Rabi-Ribi - If you can overlook the awkward anime fan-service nature of the game this is a great exploration game with light Metroidvania elements. Boss fights are mostly bullet hell fights, but there is an in-game option to turn the difficulty down to near-trivial levels if you like. There's a whole heap of DLCs which add extra content if you like it, too.

Iconoclasts - Probably more of an action/puzzle RPG but has some light Metroidvania elements. The story is fine, if a bit all over the place (you can really tell the game was made over a seven-year period) but exploring and finding all the various powerups feels great. Combat is a bit difficult but it comes with an easy mode.

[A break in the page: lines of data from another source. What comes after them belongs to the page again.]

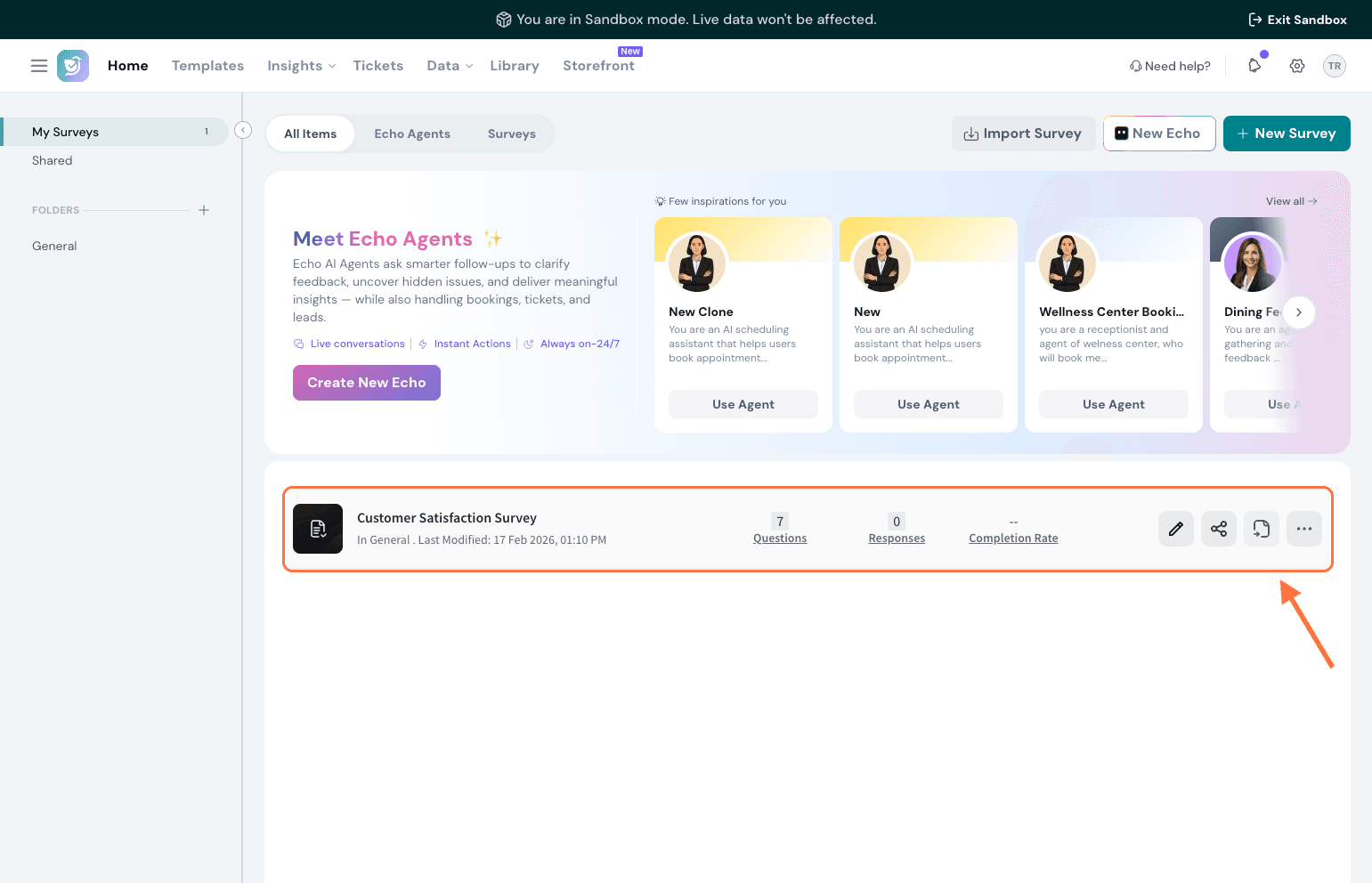Click the share survey icon
1372x883 pixels.
tap(1218, 529)
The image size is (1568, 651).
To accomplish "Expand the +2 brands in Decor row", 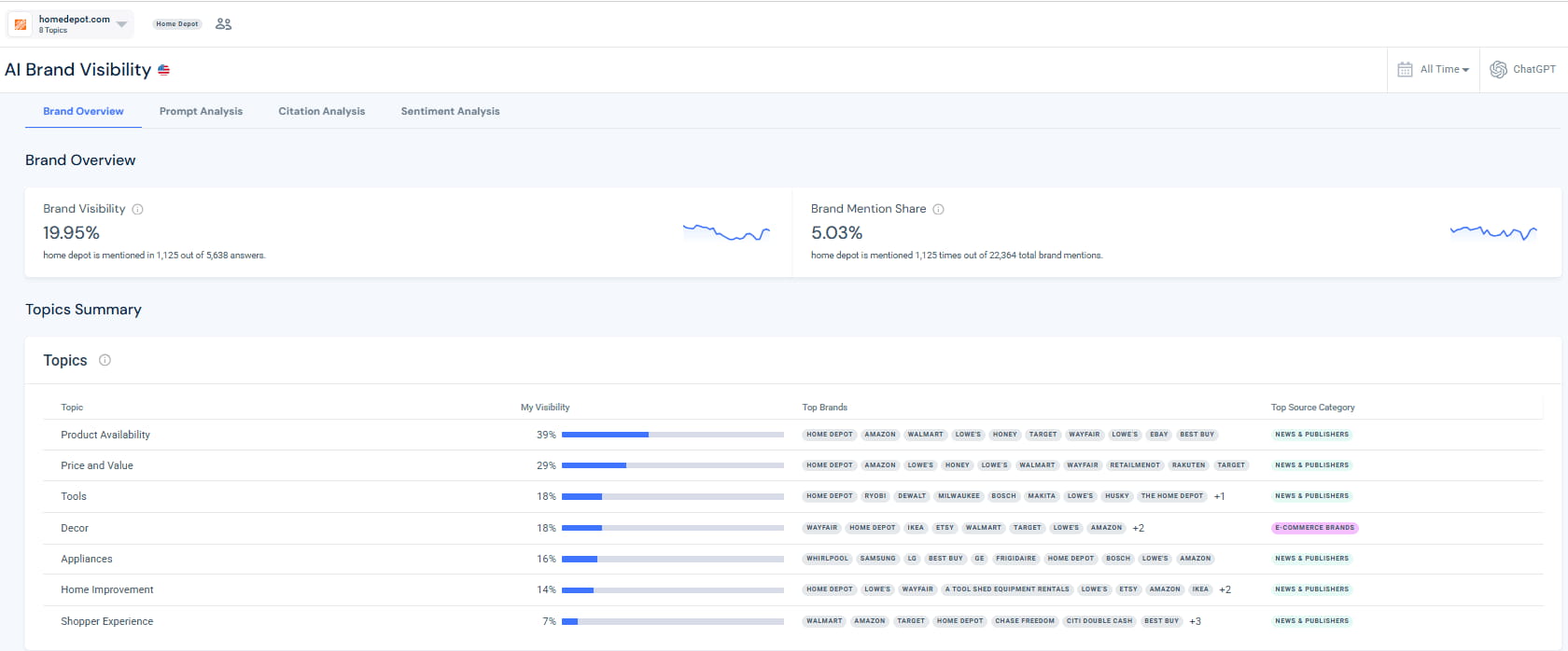I will point(1138,528).
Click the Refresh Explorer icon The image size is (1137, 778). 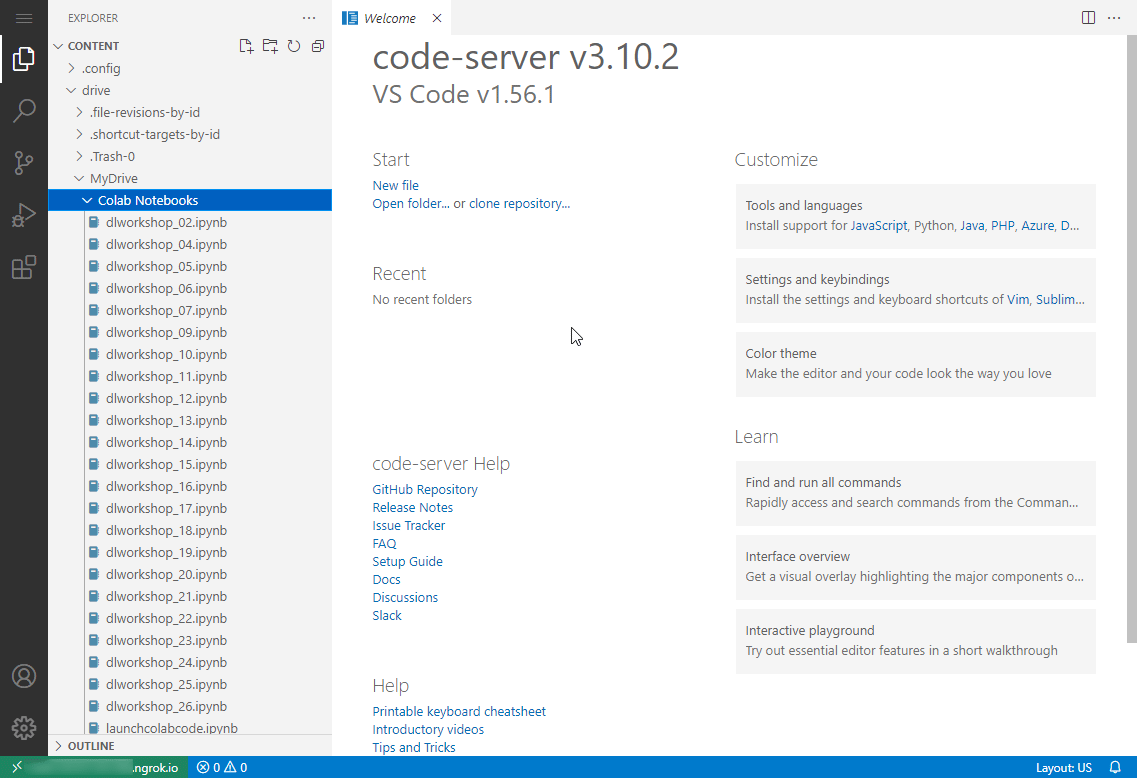click(294, 46)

cmndstab fucked around with this message at 06:18 on Apr 3, 2023

Sway Grunt
May 15, 2004

Tenochtitlan, looking east.

FWIW these two are in this Fanatical bundle at the moment so if you can find a third game in there you can get them super cheap.

ilmucche
Mar 16, 2016

What did you say the strategy was?

Sway Grunt posted:

FWIW these two are in this Fanatical bundle at the moment so if you can find a third game in there you can get them super cheap.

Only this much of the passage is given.